A water recycling center in southern Seoul can generate about 900 tons of sludge every day. The sludge full of organic material was collected, dried, and turned into blocks of solid fuel for power generation, but such a type of fuel generates greenhouse gases and is not very efficient due to the moisture content of fuel blocks.
The Seoul Water Recycling Corporation partnered with Plagen, a pyrolysis and renewable fuel production technology company, to jointly develop a technology to gasify sludge into renewable fuel for green hydrogen production. The center's daily sludge production capacity will increase from 495 tons to 900 tons by June 2023. Pyrolysis is a process that uses extreme heat and pressure to break down plastics into composite gas fuel.
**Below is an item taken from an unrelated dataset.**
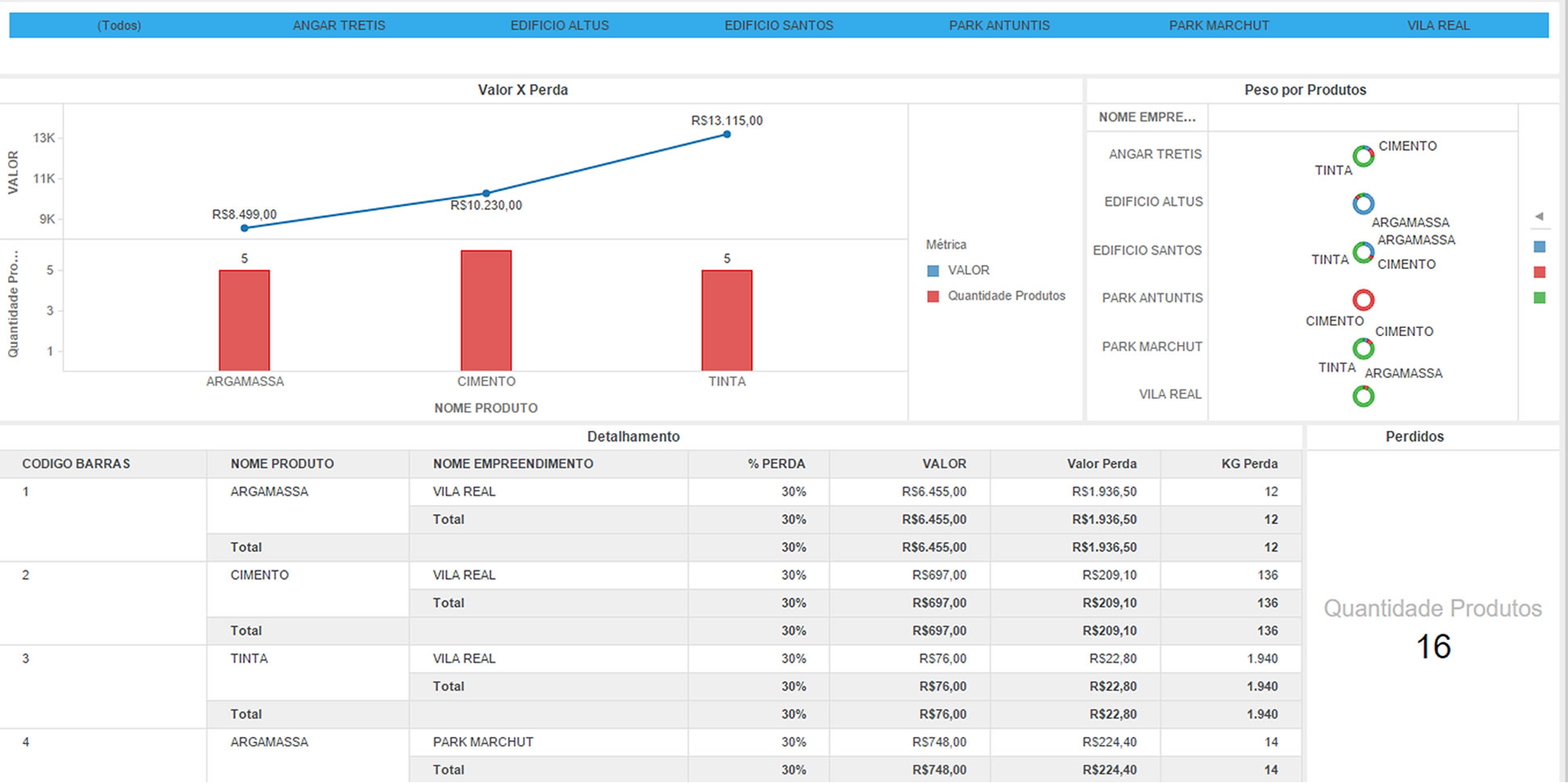Screen dimensions: 1568x783
Task: Expand the collapsed legend arrow in Peso por Produtos
Action: [x=1539, y=217]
"We will contribute to South Korea's zero-carbon policy and create an eco-friendly image to help citizens recognize sewage sludge in a positive way by making the Seoul Water Recycling Center the main base of South Korea's renewable energy production," Park Sang-don, head of the recycling center, said in a statement on April 12.
Plagen can gasify recycled fuel using specially designed equipment. Hydrogen sulfate and hydrochloride are removed from recycled gas fuel. The company's recycled fuel generation system can use food waste for recycled fuel production. Ammonia can be retrieved when food waste is recycled.